Both events were enough today to bring back the memories about the past years with all the struggles and challenges. But most of all, the way music played such a big part as well in the healing process. Through it all music bonded us in a deeper sense and this connection I have with him is still alive and present. Even during my walks outside I keep hearing parts of lyrics. Or when I am just sitting behind my laptop, writing my articles, there is a song that pops up, catching my attention. Ways to let me know our love is still present and alive as it has been. Connections that are made with a different state of consciousness at times as well.
Listening today to all these songs I came across, one following another as living proof how this energy or frequency comes alive. It also brought up the tears, the sorrow, the loss of his physical presence. So for me it assisted me in my grieving as well. The way we were together as a couple, as parents, as lovers and friends, all in one. Still the one I love and turn to, the only one I kissed goodnight. Some songs have the right words to describe the intensity and depth of our love together. Others represent the emotions of losing the one you love, the departure and letting go. It’s all wrapped in music because musicians are the creative force behind this outlet of universal emotions.

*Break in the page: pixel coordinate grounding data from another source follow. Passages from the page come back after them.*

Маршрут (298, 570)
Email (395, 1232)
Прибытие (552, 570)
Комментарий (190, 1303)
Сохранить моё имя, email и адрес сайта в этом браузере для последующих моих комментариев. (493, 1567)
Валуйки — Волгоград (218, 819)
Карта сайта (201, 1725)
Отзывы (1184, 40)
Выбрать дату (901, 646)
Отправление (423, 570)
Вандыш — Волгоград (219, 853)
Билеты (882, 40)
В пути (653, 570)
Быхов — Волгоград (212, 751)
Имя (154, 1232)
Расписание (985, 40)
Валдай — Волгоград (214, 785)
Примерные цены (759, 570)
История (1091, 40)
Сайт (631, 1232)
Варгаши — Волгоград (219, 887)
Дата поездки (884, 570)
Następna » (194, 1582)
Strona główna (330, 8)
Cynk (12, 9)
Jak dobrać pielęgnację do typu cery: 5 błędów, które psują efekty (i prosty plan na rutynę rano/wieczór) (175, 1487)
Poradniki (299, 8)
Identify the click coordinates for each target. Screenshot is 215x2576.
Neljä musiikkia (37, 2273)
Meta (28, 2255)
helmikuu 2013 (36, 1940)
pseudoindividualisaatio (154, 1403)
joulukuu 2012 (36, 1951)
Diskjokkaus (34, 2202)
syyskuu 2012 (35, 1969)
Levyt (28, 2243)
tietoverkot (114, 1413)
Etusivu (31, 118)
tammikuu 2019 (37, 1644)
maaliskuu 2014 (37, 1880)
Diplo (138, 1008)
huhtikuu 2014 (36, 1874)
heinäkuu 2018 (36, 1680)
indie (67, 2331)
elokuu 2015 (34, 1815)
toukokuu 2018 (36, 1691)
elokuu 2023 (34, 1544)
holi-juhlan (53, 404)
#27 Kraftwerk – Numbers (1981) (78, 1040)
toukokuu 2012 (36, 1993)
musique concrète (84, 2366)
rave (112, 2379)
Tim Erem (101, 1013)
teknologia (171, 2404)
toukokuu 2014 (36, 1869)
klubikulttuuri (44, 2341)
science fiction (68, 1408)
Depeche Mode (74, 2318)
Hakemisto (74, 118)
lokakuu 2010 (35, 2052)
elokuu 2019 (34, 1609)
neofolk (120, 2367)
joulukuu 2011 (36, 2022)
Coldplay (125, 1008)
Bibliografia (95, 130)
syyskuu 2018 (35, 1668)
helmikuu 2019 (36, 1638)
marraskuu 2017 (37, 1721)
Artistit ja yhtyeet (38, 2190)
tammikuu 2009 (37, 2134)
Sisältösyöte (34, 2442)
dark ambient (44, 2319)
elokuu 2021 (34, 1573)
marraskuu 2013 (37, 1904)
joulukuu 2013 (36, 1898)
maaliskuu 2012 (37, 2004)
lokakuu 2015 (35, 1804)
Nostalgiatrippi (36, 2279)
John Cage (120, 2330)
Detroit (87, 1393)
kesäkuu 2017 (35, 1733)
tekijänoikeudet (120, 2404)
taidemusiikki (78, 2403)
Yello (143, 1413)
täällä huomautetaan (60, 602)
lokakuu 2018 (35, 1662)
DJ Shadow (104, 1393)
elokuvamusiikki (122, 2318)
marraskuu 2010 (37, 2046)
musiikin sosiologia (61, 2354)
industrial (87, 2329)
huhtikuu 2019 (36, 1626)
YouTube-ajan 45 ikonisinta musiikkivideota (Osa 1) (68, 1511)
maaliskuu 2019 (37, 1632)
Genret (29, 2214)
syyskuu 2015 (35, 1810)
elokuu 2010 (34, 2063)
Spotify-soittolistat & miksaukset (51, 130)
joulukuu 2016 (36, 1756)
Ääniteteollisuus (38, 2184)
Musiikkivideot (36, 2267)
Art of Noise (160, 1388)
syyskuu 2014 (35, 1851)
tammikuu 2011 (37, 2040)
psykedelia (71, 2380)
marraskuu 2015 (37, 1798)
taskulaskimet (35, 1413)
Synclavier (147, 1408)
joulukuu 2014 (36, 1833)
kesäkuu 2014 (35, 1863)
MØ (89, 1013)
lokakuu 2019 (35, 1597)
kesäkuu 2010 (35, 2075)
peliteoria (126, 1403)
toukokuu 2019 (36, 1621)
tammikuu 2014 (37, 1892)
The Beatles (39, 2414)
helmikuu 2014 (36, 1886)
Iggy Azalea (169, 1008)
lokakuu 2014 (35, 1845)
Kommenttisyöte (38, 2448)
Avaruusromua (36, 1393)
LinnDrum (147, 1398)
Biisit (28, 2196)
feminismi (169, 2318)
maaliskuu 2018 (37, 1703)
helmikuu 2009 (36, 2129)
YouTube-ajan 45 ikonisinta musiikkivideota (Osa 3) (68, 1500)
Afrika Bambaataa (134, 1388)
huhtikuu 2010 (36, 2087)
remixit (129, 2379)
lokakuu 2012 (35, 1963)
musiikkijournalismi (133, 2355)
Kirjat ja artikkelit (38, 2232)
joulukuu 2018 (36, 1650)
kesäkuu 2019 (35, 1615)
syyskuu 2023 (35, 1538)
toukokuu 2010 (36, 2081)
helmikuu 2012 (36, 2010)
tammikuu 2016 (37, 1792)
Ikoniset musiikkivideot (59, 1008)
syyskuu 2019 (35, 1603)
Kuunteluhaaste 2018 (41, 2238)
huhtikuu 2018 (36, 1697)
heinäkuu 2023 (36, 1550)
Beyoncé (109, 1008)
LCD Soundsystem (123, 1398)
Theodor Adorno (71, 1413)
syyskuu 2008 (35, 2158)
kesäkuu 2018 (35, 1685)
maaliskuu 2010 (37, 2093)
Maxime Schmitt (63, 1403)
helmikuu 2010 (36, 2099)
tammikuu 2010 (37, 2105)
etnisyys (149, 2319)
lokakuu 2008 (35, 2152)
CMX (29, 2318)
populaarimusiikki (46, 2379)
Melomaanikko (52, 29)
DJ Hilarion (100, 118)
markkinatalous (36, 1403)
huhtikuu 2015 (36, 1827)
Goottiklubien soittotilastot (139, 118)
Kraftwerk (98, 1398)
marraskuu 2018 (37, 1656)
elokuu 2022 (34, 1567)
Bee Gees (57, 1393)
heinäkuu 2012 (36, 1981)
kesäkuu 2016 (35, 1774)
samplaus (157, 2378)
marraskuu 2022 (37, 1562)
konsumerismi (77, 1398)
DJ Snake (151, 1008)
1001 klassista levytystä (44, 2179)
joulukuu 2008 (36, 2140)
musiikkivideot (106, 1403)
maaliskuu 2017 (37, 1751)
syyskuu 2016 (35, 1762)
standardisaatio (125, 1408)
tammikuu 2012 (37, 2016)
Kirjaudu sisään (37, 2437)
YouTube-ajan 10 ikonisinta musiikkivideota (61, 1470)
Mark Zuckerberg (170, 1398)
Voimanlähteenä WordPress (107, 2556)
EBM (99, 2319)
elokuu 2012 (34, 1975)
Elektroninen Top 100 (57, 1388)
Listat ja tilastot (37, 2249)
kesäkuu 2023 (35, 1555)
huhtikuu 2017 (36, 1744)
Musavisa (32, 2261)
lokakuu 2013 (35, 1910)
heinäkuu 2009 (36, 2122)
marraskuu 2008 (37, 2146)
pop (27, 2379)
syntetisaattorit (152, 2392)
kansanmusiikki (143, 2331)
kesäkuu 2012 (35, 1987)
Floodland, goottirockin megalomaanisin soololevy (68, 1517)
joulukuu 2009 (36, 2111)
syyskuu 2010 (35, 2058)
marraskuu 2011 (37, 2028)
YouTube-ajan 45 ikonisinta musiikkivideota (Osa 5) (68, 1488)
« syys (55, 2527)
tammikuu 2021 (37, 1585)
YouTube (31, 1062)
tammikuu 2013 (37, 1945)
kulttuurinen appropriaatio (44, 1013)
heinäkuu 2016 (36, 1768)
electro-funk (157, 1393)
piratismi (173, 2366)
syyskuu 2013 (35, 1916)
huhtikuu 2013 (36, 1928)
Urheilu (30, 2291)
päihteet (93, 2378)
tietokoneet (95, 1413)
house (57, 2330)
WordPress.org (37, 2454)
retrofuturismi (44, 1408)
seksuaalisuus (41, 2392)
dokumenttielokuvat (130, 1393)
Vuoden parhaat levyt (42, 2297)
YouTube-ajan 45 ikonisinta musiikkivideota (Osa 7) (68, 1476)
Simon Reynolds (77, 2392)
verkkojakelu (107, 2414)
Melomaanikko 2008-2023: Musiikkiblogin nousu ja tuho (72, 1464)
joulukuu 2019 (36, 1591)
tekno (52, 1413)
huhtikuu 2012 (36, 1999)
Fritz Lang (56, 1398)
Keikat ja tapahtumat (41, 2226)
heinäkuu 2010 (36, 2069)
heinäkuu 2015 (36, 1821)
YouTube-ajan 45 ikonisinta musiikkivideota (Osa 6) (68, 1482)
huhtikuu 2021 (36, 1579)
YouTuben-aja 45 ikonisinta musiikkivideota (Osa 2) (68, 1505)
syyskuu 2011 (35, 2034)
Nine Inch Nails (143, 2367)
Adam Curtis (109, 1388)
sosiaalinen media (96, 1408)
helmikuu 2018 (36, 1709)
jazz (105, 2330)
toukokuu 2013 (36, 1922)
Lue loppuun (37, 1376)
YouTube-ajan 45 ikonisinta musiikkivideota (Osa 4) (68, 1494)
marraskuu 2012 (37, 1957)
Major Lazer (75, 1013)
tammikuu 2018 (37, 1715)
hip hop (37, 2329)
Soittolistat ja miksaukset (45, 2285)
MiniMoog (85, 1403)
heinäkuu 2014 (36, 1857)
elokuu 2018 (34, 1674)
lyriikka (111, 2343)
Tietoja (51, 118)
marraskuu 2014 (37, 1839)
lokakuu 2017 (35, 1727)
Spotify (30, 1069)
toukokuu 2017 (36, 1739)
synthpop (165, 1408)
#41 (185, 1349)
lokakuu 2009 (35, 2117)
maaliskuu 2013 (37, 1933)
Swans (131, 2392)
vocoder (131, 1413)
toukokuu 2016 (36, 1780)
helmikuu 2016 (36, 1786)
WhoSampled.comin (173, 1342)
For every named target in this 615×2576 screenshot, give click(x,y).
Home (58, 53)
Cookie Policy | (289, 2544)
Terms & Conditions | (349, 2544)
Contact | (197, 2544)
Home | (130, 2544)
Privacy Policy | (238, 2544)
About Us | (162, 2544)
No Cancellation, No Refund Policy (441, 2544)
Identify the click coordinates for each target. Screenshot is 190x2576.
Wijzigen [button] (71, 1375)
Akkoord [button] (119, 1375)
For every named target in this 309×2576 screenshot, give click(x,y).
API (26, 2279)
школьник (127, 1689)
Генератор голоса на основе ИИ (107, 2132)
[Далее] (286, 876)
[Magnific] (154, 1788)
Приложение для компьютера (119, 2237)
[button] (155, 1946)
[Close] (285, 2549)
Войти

Today it brought not just the sorrow, it also brought me the gratitude and sense of feeling blessed. I know this is my way of dealing with the absence and how to stand on my own ground. It will be different for others maybe how to deal with the memories or emotions. Music is not my first love and it will not be my last, yet it is a very significant and important part of my life. I am grateful for the way music is assisting and aiding me during my healing process. For that’s what it is. Grieving is also about healing. Music brings back memories yet also it assists in release and letting go of what no longer needs to be hold. Our love is the essence and remains after the transition my love made 2 years ago.